Stated task A:
Which nations does the passage on the gay blood donation ban name as places where the lifetime ban has been lifted? List them all.

Passage shown:
----------

Speaking to PinkNews today, Mr Fabricant said: “The continued delay in lifting the all out ban on sexually active gay people from donating blood is endangering life.  I shall continue to harry the Department of Health on this issue.  Before the election they told me at a crisis meeting that they would initiate research into the prevalence of HIV and Hepatitis in the gay population generally, the married of civil partnered gay population, and compare it with the population as a whole.  After continued questioning by me, they revealed that none of their research is up to date.

“While the issue of contaminated blood must remain the most important factor for the blood donation service, to ban a sizeable proportion of the population from donating blood at a time of national blood shortages without real evidence to support the ban, makes no scientific sense”.

Despite the shortages, gay and bisexual men are still banned from donating blood if they have had sex in the previous twelve months.

In a number of European countries, MSM still face lifetime bans on blood donations under regulations introduced at the height of the AIDS crisis. In the UK, MSM currently face a 12-month deferral period.

The Court of Justice of the European Union ruled in April that it may be justified to indefinitely ban men from giving blood, while hearing the case of a French man who was refused the right to do so.

Though a lifetime ban has been lifted in England, Scotland and Wales, it is not yet abolished across the UK as the Northern Irish DUP refuses to lift the lifetime ban.

Mr Fabricant, the Conservative MP for Lichfield, introduced a Private Member’s Bill last year calling for the gay blood ban to be removed.

On introducing the bill, Mr Fabricant said: “This still does not make sense.  It cannot be logical that a gay man practising safe sex with a single partner is banned from giving blood while a straight man having unsafe sex with multiple partners can. There is no logic to this and it is unnecessarily discriminatory.”

The Northern Irish Department of Health recently admitted it does not have any evidence to back up maintaining a lifetime ban on gay and bisexual men donating blood – but successive Democratic Unionist Party Health Ministers have refused to budge on the issue.

The British Government in January said it was considering whether to conduct a study into whether gay or bisexual men in monogamous, same-sex relationships should still have to wait 12 months after having sex to donate blood.

----------

Material for the task:
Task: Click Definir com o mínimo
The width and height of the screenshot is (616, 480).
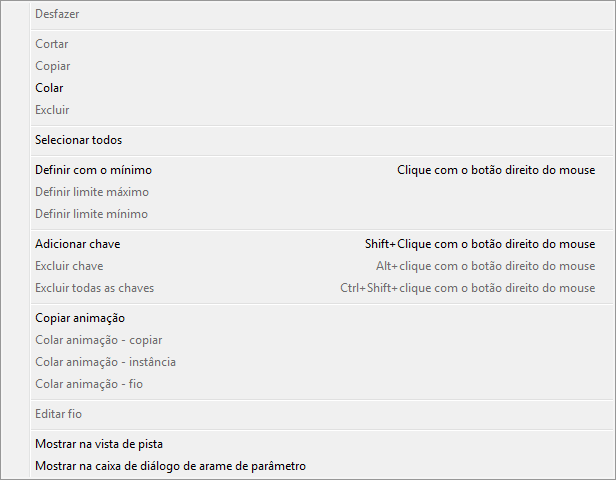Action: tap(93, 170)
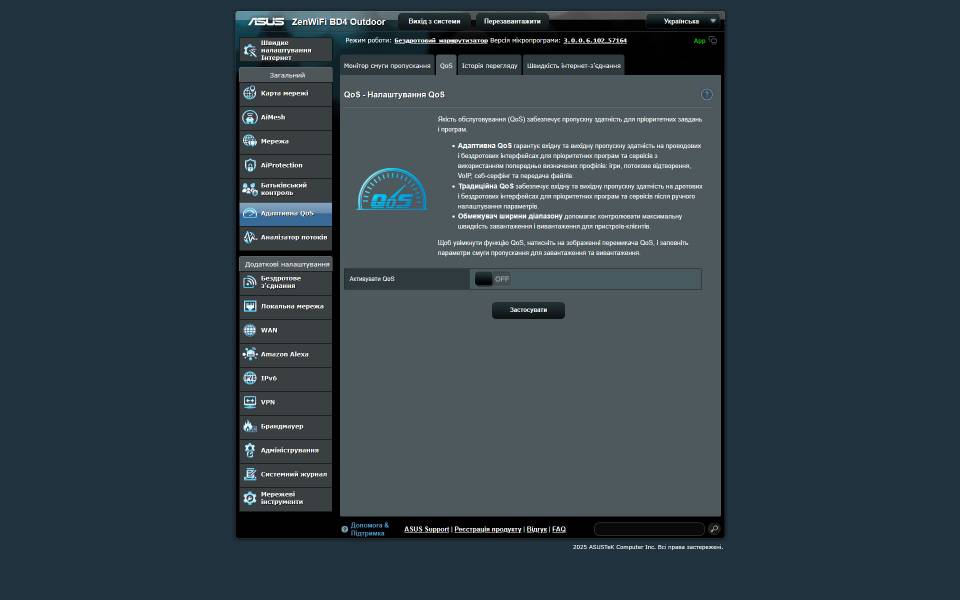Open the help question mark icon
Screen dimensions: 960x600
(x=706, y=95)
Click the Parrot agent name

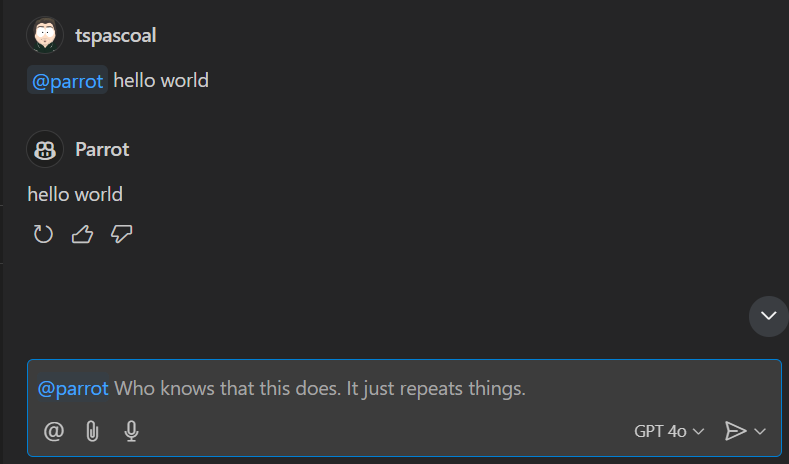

----------

Stated task B:
Convert every line of the listing above into a JSON list of strings, one string per line. Skip blank lines and leave the pictures out.

Written reply A:
England, Scotland, Wales

Written reply B:
[
  "Task: Click Definir com o mínimo",
  "The width and height of the screenshot is (616, 480).",
  "Action: tap(93, 170)",
  "Open the help question mark icon",
  "Screen dimensions: 960x600",
  "(x=706, y=95)",
  "Click the Parrot agent name"
]